Newberry Volcano

Geology at University of Oregon

Emilie Hooft
Assistant Professor
Department of Geological Sciences
University of Oregon 

Seismic Investigation of Newberry Volcano: In the summer of 2008 we deployed a seismic array across Newberry Volcano to image the magma system. Newberry is a large, recently active volcano; characterizing the size, depth, and percentage of melt in a magma-rich volume is critical for assessing the hazard posed by a volcano. We combine seismic tomography with finite difference waveform tomography to image the upper crustal magma structure.

 

Beachly M., E. Hooft, D. Toomey, G. Waite, Constraining the size and depth of a shallow crustal magma body at Newberry volcano using P-wave tomography and finite-difference waveform modeling, J. Geophys. Res., 117, B10311, doi:10.1029/2012JB009458, 2012.
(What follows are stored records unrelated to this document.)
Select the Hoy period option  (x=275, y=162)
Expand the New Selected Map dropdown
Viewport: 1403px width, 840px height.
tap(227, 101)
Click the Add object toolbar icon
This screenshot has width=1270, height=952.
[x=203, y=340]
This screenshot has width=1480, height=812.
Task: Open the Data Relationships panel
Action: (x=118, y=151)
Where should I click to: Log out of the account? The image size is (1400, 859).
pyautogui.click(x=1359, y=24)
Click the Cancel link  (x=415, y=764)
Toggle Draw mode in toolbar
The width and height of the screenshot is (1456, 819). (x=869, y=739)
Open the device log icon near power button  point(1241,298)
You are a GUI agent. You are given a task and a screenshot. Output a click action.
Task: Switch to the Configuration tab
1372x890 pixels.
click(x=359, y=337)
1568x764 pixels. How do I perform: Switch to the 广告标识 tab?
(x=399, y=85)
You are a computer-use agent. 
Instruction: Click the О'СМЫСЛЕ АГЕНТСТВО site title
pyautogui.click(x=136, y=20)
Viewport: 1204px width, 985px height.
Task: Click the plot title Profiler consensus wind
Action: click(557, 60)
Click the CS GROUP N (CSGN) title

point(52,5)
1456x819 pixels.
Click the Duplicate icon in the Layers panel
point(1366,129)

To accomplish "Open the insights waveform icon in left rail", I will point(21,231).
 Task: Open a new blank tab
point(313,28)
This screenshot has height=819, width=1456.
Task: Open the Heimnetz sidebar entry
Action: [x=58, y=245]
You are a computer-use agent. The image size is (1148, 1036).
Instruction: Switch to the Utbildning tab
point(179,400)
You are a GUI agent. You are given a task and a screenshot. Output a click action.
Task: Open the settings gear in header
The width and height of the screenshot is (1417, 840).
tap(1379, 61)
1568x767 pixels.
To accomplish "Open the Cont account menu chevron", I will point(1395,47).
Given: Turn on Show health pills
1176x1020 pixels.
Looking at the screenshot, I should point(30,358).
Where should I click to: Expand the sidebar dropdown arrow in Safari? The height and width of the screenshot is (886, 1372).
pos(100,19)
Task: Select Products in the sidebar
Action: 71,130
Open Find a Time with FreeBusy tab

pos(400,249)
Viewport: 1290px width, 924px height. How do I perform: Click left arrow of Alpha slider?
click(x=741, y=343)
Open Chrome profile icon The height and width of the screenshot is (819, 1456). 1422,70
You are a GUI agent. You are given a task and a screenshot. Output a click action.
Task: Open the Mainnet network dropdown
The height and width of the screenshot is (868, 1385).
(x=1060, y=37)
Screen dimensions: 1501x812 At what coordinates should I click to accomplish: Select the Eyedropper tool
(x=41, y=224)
Heath, B. A., E. E. E. Hooft, D. R. Toomey, and M. J. Bezada, Imaging the magmatic system of Newberry Volcano using joint active source and teleseismic tomography, Geochem. Geophys. Geosyst., 16,  doi:10.1002/2015GC006129/full, 2015. Supplement

Heath, B. A., E. E. E. Hooft, and D. R. Toomey, Autocorrelation of the seismic wavefield at Newberry Volcano: Reflections from the magmatic and geothermal systems, Geophys. Res. Lett., doi: 10.1002/2017GL076706, 2018Supplement

Seismic tomography combined with waveform modeling constrains the dimensions and melt content of a magma body in the upper crust at Newberry Volcano. We obtain a P-wave tomographic image by combining travel-time data collected in 2008 on a line of densely spaced seismometers with active-source data collected in the 1980s. The tomographic analysis resolves a high-velocity intrusive ring complex surrounding a low-velocity caldera-fill zone at depths above 3 km and a broader high-velocity intrusive complex surrounding a central low-velocity anomaly at greater depths (3–6 km). This second, upper-crustal low-velocity anomaly is poorly resolved and resolution tests indicate that an unrealistically large, low-velocity body representing60 km3 of melt could be consistent with the available travel times. The 2008 data exhibit low amplitude first arrivals and an anomalous secondary P wave phase originating beneath the caldera. Two-dimensional finite difference waveform modeling through the tomographic velocity model does not reproduce these observations. To reproduce these phases, we predict waveforms for models that include synthetic low-velocity bodies and test possible magma chamber geometries and properties. Three classes of models produce a transmitted P-phase consistent with the travel time and amplitude of the observed secondary phase and also match the observed lower amplitude first arrivals. These models represent a graded mush region, a crystal-suspension region, and a melt sill above a thin mush region. The three possible magma chamber models comprise a much narrower range of melt volumes (1.6–8.0 km3 ) than could be constrained by travel-time tomography alone.